Document(s): Open document

16.01.2002 - Source: UN Human Rights Council (formerly UN Commission on Human Rights)

Lawyers continue to be under pressure if they defend clients unpopular with some of the elite ("Report on the situation of human rights in the Islamic Republic of Iran, prepared by the Special Representative of the Commission on Human Rights, Mr. Maurice Danby Copithorne, pursuant to Commission resolution 2001/17 (E/CN.4/2002/42)") [#5732][ID 8688]

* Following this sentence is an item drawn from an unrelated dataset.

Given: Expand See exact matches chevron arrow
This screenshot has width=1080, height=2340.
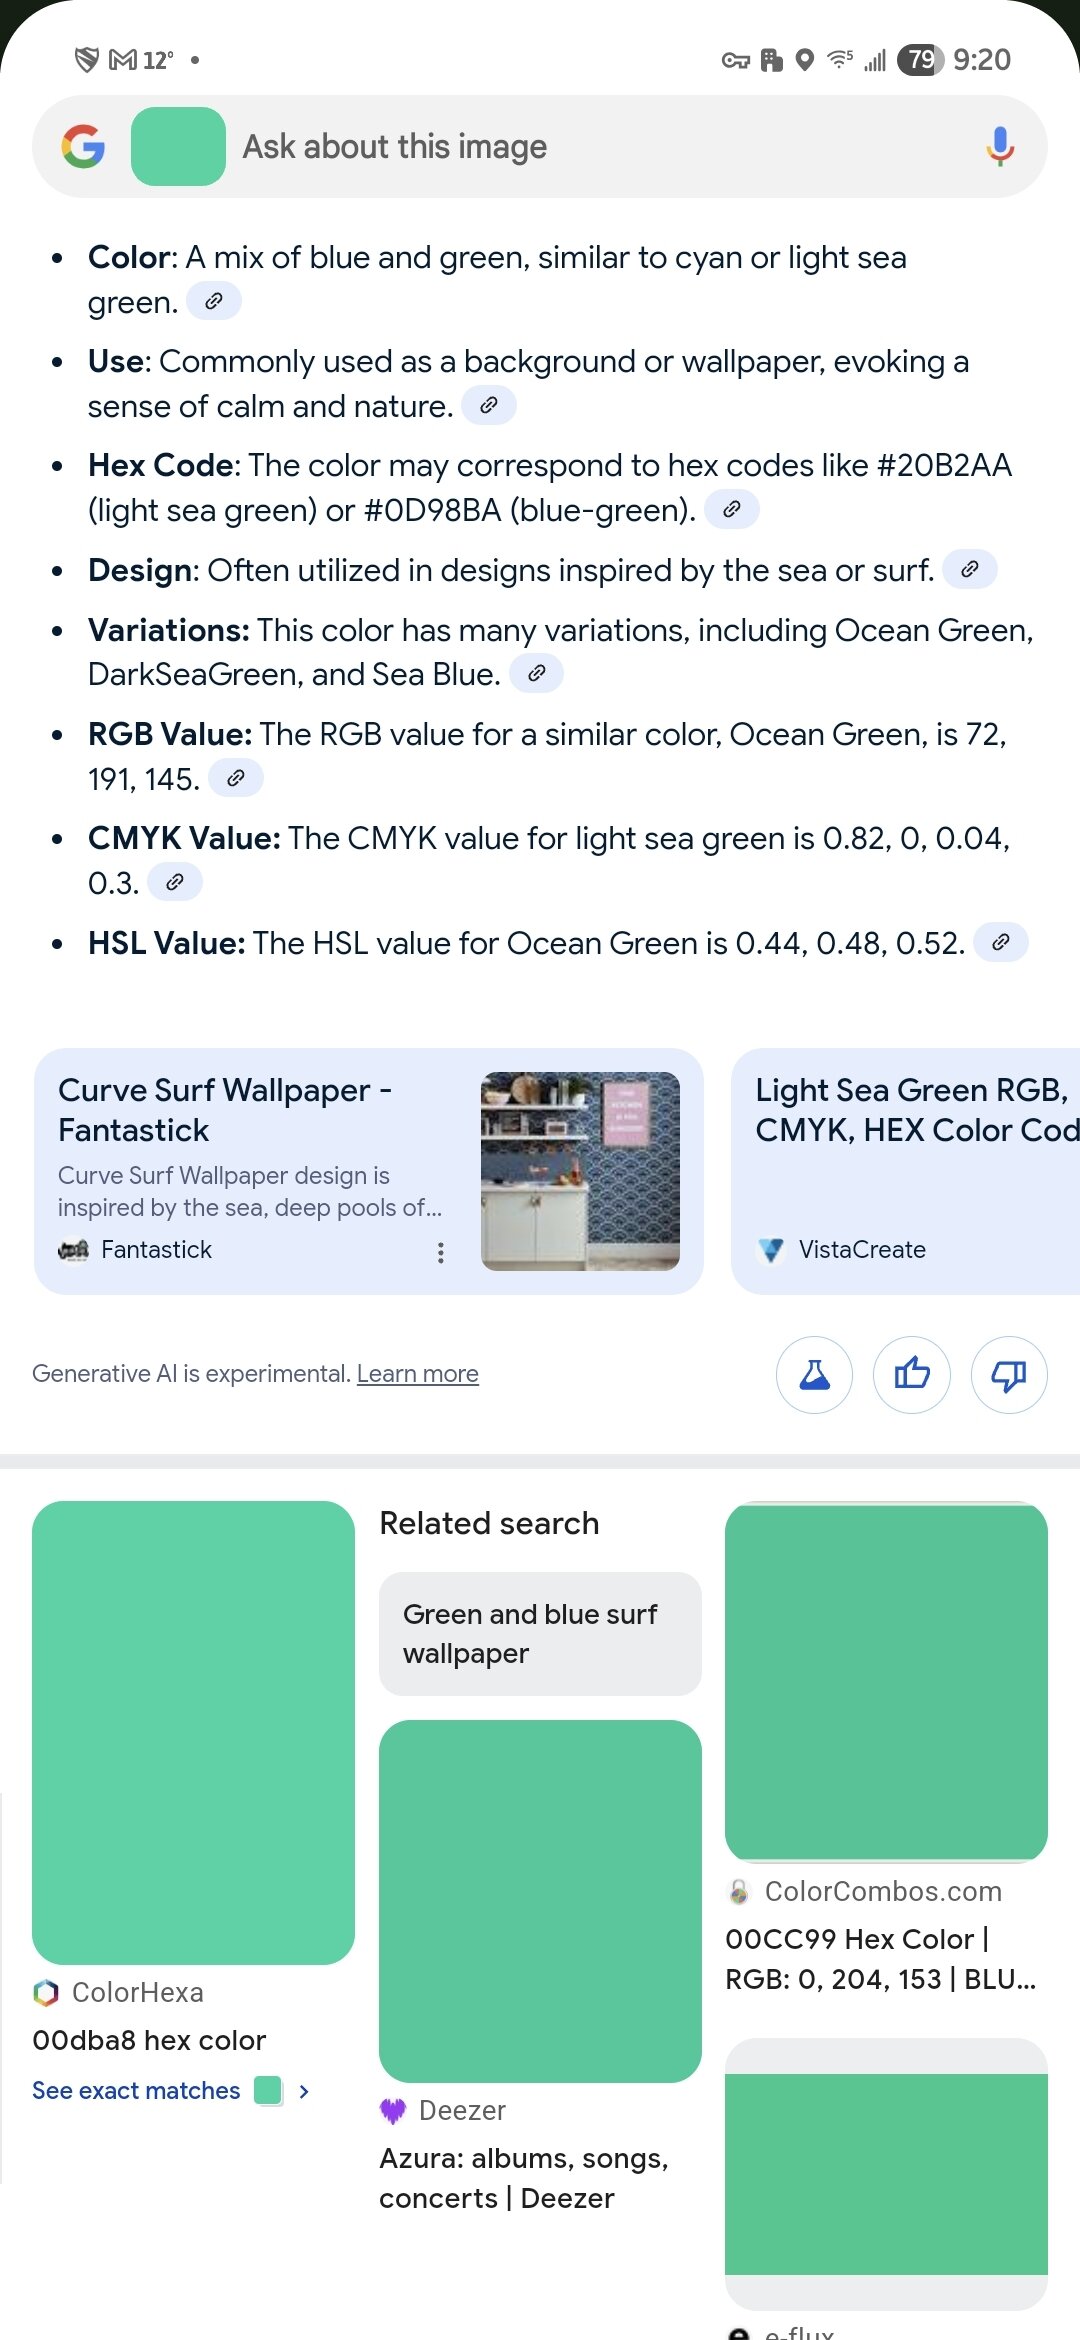Looking at the screenshot, I should coord(304,2091).

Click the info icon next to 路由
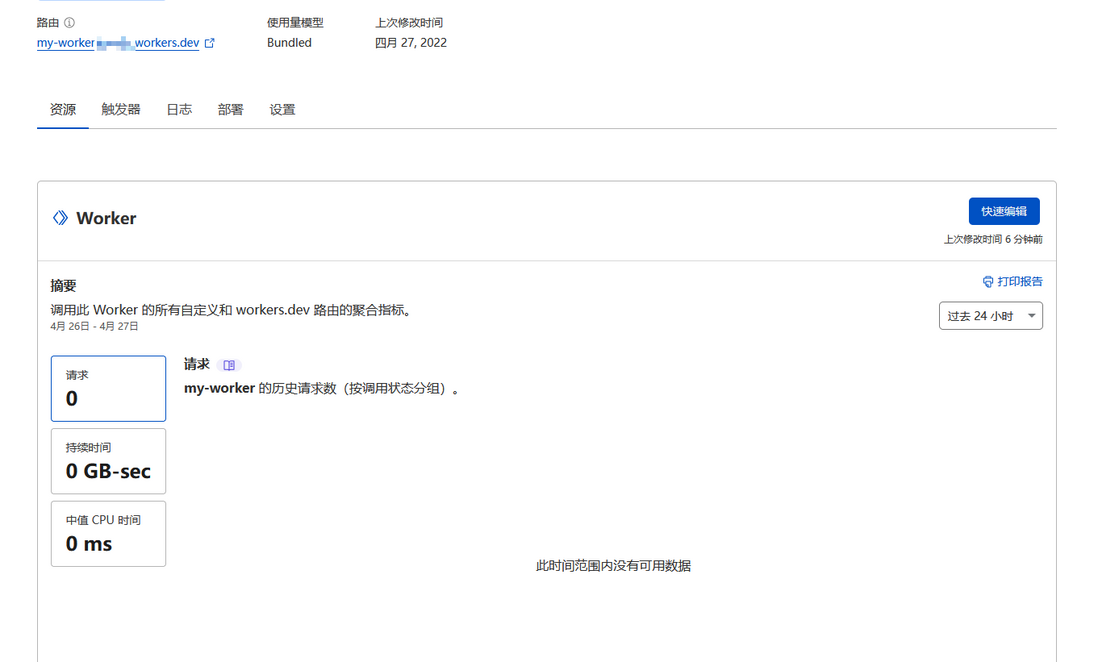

"38. Lawyers in Iran continue to be under pressure if they defend clients unpopular with some
of the elite. During the period under review, several more were summoned by the Judiciary,
apparently for remarks they had made, typically remarks critical of the Judiciary. For example,
Mohmoud Alizadeh Tabatabai, whose clients had accused the police of torture, was sentenced to
eight months in prison for “defaming” a former police chief. Nasser Zarafchan, a lawyer for
family members in the serial murders case, is being sued for “revealing” flaws in the verdict of
that trial.
39. In this context, the Special Representative recalls Commission resolution 2001/39
of 23 April 2000, and the Basic Principles on the Role of Lawyers adopted by the
Eighth United Nations Congress on the Prevention of Crime and Treatment of Offenders
and welcomed by the General Assembly in resolution 45/166 of 18 December 1990. The
Special Representative urges the Government to respect international standards with regard
to the status of lawyers.
40. Some judges continue to violate the human rights of detainees, particularly in the pre-trial
stage (see the Special Representative’s interim report to the General Assembly A/56/278,
para. 25). The Special Representative notes that the name of Said Mortazari continues to show
up in press stories about the most egregious conduct of the Judiciary (see para. 11). The
Special Representative recalls being told by a senior Judiciary official that Mortazari was one
of 40 judges being investigated by the Disciplinary Court for Judges. Meanwhile, however, he
continues to wreak havoc with such rights as freedom of expression. The Special Representative
recommends that Judge Mortazari be immediately suspended from the bench, pending a decision
on his case by the Disciplinary Court for Judges."

Document(s): sr-irn-0102.pdf
Open document

11.2001 - Source: Austrian Centre for Country of Origin and Asylum Research and Documentation

00.11.2001 – ACCORD: Several lawyers detained, tried, convicted and suspended for actions within the scope of their duties as lawyers ("7th European Country of Origin Information Seminar Berlin, 11 - 12 June 2001: Final Report - Iran") [#7661][ID 8689]

"Amnesty International is further concerned that the Bar is no longer able to discipline its members, despite legal provisions and international principles supporting this function. Under the 1956 (Legal) Bill on the Independence of the Bar Association, investigations into the malpractice of lawyers are undertaken by the Bar’s Lawyers’ Disciplinary Prosecutor and the Lawyers’ Disciplinary Courts. Art. 17 of this law states that no
lawyer can be suspended or banned from the practice of law except by a final decision by the Disciplinary Court.

The Revolutionary Court, however, has appeared to disregard this law and has detained, tried, convicted and suspended lawyers such as Nasser Zarafshan, Mohsen Rahami and Shirin Ebadi for actions that amounted to no more than carrying out their duties as lawyers.

In addition to being an encroachment on the mandate of the Lawyers’ Disciplinary Court, the trial of these cases in the Revolutionary Court raises serious concern about guarantees of due process and fair trials."